Though it overturned two of his rulings, the 2nd Circuit has generally rejected such insinuation and defended Kaplan's handling of the case.

Unlike previous lawyers for Donziger, Friedman affected a highly deferential, polite and even shy courtroom demeanor before Kaplan, perhaps hoping to smooth over this fractured history come trial time.

Gomez, the lawyer for the indigenous Ecuadoreans, took a far less conciliatory approach. He panned what he called the "CSI-type" analysis and "perfectly scripted" testimony that Chevron promised, and mocked the notion that the oil giant "is the victim of a farmer, a canoer and a couple of attorneys, who like Donziger was working out of an apartment."

Chevron secured its sudden rush of witnesses by threatening their opponents with "economic annihilation," he added.

As the evidence phase of trial began, Gomez objected to Kaplan's requirement that the parties submit the direct testimony of witnesses on paper. He said that this procedure put the defense at an "enormous disadvantage" by taxing his team with paperwork that only Chevron had the resources to handle.

Brushing aside this objection as "so poorly taken," Kaplan suggested that Gomez was "allegedly" working on his own because "those who are calling the shots on your side" decided not to fund the New York case, which they called a "sideshow" in official statements.

The judge called it a matter of public record that Donziger's team fundraised up to $15 million for the litigation and secured representation from powerful law firms.
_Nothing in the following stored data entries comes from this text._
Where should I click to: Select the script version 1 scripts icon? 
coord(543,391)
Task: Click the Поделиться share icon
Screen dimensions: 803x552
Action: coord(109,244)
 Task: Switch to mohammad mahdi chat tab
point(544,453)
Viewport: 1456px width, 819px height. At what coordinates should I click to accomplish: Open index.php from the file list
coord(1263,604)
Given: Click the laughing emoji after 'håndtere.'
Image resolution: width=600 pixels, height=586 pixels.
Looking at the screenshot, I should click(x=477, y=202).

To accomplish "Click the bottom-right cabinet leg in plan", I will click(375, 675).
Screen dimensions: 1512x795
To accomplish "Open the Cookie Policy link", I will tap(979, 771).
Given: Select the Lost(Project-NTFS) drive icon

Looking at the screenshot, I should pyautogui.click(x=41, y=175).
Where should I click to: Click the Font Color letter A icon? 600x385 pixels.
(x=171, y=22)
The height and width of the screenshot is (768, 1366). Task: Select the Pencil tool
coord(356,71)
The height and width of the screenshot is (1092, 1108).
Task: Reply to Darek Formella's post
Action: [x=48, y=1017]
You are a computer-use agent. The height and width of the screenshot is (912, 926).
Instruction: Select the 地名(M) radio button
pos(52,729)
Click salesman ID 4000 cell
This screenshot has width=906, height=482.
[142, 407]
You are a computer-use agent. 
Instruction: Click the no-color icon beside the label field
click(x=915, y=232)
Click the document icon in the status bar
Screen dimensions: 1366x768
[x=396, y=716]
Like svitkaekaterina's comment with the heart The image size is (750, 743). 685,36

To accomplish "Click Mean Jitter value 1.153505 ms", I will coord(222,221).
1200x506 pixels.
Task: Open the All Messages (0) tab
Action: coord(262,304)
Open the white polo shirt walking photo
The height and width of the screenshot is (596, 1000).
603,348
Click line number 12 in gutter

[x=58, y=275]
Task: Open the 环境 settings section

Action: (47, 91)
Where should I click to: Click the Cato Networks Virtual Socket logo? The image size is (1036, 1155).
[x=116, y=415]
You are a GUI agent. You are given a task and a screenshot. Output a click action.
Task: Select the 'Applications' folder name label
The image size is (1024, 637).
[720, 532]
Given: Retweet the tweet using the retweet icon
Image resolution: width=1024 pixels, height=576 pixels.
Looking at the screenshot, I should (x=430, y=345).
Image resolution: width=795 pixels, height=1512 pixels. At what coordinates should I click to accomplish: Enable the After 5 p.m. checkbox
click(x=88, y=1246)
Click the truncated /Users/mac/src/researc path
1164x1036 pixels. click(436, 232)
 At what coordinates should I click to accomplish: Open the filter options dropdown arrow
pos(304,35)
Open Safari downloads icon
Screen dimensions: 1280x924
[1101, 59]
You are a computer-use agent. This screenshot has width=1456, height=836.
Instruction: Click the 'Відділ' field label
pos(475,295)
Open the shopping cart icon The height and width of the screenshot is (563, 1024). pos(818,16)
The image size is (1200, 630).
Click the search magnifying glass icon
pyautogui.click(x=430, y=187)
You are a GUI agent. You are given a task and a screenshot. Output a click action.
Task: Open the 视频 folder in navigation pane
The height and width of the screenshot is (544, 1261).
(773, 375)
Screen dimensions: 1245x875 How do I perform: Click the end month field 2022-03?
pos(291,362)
How the litigation team used those resources is a "great terra incognita" of the case, Kaplan said.

After Kaplan overruled Gomez's objection, Chevron submitted the direct testimony of their first witness, Ricardo Reis Veiga, who served as one of the company's lawyers in Lago Agrio. Ecuadorean prosecutors sought to bring him up on criminal charges, which were later dropped. Chevron cites the incident as evidence of political interference in Ecuador's judiciary, but Donziger's attorneys claim the aborted prosecution had merit.

Vega's cross-examination by Friedman started in the afternoon and will continue on Wednesday morning.